MONTPELIER – With at least 47 new faces entering the Vermont House of Representatives and nine freshman senators, the 2023-2024 legislative biennium looks more than usual like a blank canvas. Mental health advocates will be watching closely to see how it fills up.
The governor typically submits his executive budget recommendations about two weeks after the start of the session. At that point, legislators – and the public – will hear about the Department of Mental Health’s funding priorities for fiscal year 2024, which begins in July of 2023.
Among potential areas for attention, DMH policy director Nicole DiStasio pointed to workforce shortages “at all levels of service delivery, particularly for psychiatry;” the 988 Suicide & Crisis Lifeline, where efforts to increase in-state call center capacity continue; and mobile crisis response services.
Following the start of a pilot program for a youth-oriented mobile crisis team in Rutland, the legislature instructed DMH last spring to develop a model for statewide mobile services. DMH issued a request on Nov. 1 for proposals from “qualified providers that could include, but are not limited to, Vermont Department of Mental Health Designated and Specialized Service Agencies.”
The vendor or vendors will provide “rapid community crisis response, screening and assessment, stabilization and de-escalation services, coordination with and referrals to health, social, other services and supports, and follow-up services as needed” to Vermonters of all ages.
DMH will consider “a range of staffing models,” though the RFP notes that “best practices include incorporating trained peers.” A report on the Rutland pilot is due to arrive on legislators’ desks by Jan. 15. DMH sees mobile crisis services as one way to keep Vermonters with mental health needs out of emergency departments.
According to Senator Ginny Lyons, the presumptive chair of the Senate Committee on Health and Welfare, mobile crisis teams won’t be enough on their own to solve the problem.
Lyons praised the Vermont Blueprint for Health, a healthcare reform initiative that has supported several programs for “whole-person care” since 2006, calling it “a model for the country,” but said that it could do more for mental health.
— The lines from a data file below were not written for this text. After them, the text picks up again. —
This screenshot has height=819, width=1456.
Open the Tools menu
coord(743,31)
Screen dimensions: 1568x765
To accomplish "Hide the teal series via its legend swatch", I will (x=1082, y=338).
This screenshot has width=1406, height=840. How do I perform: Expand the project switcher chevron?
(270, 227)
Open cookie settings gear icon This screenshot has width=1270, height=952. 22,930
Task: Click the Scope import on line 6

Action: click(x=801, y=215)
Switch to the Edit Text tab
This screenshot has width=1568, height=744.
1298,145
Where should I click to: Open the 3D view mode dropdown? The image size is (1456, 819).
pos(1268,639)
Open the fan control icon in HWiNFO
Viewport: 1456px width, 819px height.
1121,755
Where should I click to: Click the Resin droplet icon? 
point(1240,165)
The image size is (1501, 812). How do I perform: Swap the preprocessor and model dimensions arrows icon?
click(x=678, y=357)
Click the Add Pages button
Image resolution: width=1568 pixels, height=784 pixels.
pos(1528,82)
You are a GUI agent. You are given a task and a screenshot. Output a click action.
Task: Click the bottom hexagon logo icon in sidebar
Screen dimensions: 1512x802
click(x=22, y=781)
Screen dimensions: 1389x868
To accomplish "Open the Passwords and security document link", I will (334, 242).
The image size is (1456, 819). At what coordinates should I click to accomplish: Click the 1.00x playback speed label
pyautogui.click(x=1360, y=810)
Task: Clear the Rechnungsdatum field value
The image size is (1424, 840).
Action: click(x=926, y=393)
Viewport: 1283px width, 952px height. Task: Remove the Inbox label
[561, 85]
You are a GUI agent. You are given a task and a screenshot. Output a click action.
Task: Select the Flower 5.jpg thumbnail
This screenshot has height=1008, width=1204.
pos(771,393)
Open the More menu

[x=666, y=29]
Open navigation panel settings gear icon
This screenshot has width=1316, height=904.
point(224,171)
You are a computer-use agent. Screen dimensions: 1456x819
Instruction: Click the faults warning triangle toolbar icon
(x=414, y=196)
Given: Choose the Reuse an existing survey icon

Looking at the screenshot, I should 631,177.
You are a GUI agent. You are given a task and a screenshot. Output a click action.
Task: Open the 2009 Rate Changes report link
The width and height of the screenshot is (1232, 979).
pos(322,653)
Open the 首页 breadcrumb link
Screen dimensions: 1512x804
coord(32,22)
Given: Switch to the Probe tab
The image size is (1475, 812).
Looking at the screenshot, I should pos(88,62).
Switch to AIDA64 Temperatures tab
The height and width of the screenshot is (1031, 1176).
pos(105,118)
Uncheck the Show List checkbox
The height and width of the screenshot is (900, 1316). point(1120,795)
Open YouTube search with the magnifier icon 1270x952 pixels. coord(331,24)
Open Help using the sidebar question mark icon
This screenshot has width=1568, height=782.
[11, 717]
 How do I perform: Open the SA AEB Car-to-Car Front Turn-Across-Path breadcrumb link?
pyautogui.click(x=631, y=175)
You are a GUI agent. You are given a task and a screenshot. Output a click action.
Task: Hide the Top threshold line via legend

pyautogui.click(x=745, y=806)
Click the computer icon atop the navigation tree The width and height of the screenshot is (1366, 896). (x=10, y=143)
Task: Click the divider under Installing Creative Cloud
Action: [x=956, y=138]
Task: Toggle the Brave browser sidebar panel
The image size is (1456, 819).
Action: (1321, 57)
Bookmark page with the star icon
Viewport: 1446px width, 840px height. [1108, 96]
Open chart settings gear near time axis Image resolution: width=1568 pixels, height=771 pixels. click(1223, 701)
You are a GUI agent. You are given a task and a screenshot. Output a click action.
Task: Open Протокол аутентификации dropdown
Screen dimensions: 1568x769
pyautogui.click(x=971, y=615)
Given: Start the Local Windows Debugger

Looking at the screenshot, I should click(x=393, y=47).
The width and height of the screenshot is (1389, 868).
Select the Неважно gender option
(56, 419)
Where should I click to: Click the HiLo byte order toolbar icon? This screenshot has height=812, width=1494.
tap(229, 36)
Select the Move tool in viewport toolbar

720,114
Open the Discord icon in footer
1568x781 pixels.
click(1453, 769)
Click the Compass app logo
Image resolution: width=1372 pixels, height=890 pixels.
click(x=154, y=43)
“I’ve been in conversation with folks about expanding Blueprint to cover mental health,” she revealed, “so that we have in place comprehensive primary care for folks with mental health needs and make it as important as any other area of primary care.”
An upcoming report by the state’s Mental Health Integration Council, also due by Jan. 15, could offer related recommendations.
The intersection of criminal justice and mental health is also likely to be a major topic among legislators. A Forensic Working Group studied the issue for a year and will soon issue a report of its own, but philosophical divisions appeared to prevent its members from arriving at a unified recommendation for how Vermont’s psychiatric facilities should deal with patients who’ve faced criminal charges.
“They didn’t provide any resolution to that issue. It just threw it back on our table,” Lyons said.
Lyons anticipates working on a bill that would propose a forensic hospital – a locked facility that would treat arrestees deemed incompetent to stand trial or adjudicated not guilty by reason of insanity.
By Lyons’s account, it could also house some convicted criminals who have mental health needs.
“The thinking is, well, we need to have something for people who have committed these crimes,” she said. “I don’t want to put them in Corrections, but how do we handle this? That continues to be a huge question. And so having a secure facility is the direction, I think, that some folks are going.”
“Right now, there are funds for a facility,” she added.